La notizia è arrivata all’improvviso e nessuno ci ha avvisati. Ora, non sappiamo come fare. I nostri figli hanno bisogno delle terapie. Katia è una delle mamme dei ragazzi che si recano al centro Cefim di via Ferrarecce a Caserta. Lo scorso 25 agosto, l’ASL ha disposto la sospensione delle attività convenzionate presso questo centro. Al ritorno dalle vacanze estive, circa 200 famiglie hanno trovato il centro chiuso, o meglio, aperto solo per le attività a pagamento. L’unica comunicazione è stata un cartello affisso all’ingresso.

Tutto ha avuto inizio a marzo, quando una commissione dell’ASL ha effettuato un sopralluogo al centro di riabilitazione Cefim. Durante l’ispezione sono emerse criticità strutturali e agli impianti. La società ha comunicato all’ASL un cronoprogramma per la risoluzione dei problemi, che prevedeva una riduzione della superficie della struttura a 458,86 metri quadrati. Tuttavia, per l’attività convenzionata, sono necessari almeno 600 metri quadrati. Di conseguenza, i requisiti strutturali essenziali per le prestazioni a carico del Sistema Sanitario Regionale sono venuti meno e le attività sono state sospese “sino al completamento dei lavori e al ripristino degli spazi utili previsti dalla normativa vigente”.
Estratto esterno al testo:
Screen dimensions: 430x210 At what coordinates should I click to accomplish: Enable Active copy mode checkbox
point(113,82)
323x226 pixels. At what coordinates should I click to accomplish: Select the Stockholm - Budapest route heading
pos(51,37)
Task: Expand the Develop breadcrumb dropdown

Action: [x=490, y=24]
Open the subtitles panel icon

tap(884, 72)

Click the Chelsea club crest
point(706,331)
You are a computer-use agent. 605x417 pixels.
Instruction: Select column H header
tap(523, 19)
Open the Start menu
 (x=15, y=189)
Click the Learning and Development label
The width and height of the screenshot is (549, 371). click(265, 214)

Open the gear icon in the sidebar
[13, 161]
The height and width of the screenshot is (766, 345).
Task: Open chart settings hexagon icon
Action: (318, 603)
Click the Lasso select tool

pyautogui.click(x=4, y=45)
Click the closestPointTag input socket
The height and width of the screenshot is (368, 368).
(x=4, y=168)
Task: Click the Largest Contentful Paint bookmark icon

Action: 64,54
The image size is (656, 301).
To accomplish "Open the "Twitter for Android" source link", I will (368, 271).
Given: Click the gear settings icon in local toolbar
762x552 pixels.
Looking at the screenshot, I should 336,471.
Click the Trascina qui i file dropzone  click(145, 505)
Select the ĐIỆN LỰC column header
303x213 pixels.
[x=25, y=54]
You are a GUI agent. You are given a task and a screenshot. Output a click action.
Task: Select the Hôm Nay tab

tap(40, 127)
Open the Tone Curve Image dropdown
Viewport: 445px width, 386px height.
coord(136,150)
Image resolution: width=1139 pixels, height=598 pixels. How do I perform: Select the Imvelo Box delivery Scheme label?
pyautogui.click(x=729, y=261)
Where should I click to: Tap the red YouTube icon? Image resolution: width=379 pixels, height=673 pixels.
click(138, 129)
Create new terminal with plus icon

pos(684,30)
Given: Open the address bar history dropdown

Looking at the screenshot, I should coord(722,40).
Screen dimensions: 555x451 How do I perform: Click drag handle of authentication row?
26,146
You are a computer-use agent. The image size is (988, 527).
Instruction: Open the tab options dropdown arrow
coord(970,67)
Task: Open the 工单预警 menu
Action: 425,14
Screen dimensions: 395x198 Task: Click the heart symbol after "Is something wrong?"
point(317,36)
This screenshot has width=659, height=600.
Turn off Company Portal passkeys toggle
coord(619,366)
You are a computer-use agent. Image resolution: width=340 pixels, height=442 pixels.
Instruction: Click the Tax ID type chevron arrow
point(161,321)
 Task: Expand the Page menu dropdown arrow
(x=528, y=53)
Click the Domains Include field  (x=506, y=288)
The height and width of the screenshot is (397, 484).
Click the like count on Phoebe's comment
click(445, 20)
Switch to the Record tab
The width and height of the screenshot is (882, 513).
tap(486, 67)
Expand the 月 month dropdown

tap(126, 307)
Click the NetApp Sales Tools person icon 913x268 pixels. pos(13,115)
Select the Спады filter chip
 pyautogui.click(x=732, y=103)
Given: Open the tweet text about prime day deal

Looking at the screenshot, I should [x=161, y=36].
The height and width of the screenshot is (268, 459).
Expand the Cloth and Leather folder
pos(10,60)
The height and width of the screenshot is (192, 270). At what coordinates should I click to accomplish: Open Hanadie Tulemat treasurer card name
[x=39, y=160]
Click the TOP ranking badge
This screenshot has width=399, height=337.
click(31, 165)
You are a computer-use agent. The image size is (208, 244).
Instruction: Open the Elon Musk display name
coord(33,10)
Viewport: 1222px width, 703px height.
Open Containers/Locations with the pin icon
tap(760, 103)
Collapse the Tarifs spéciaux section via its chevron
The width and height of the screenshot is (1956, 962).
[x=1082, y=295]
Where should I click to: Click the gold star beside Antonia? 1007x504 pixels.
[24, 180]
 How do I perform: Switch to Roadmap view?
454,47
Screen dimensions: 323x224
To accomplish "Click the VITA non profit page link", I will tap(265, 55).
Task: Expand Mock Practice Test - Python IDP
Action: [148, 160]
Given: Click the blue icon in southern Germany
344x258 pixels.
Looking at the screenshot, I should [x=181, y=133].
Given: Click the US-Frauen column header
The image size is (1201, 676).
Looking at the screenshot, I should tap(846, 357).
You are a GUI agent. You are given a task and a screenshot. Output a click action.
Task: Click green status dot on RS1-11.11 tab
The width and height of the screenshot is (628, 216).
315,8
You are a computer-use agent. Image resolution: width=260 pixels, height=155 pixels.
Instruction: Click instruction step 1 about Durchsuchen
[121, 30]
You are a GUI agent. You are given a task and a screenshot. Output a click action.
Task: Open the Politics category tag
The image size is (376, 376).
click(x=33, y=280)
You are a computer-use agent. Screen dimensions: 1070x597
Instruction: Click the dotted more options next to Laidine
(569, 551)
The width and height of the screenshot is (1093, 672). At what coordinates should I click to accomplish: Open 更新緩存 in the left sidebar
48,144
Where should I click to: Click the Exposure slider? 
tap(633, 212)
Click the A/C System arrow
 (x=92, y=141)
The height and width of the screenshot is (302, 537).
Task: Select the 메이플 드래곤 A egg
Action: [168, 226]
Questa situazione rappresenta un vero e proprio dramma per circa 200 famiglie che si recano al centro Cefim per le terapie dei loro figli, molti dei quali affetti da disabilità anche gravi. Al momento della ripresa delle terapie, i genitori hanno scoperto con amarezza che le terapie convenzionate sono sospese. Katia, una delle mamme dei ragazzi, commenta: “Adesso chi ci garantisce le terapie? L’ASL ci consiglia di recarci in un altro centro, ma le liste d’attesa sono lunghe. In alcuni casi, si parla anche di un anno e mezzo. I nostri figli hanno bisogno di terapie. Siamo indignati perché nessuno ci ha avvisati e ci siamo trovati all’improvviso senza assistenza per i nostri figli”. I genitori sono pronti ad organizzare una manifestazione pubblica e a denunciare la situazione anche all’autorità giudiziaria.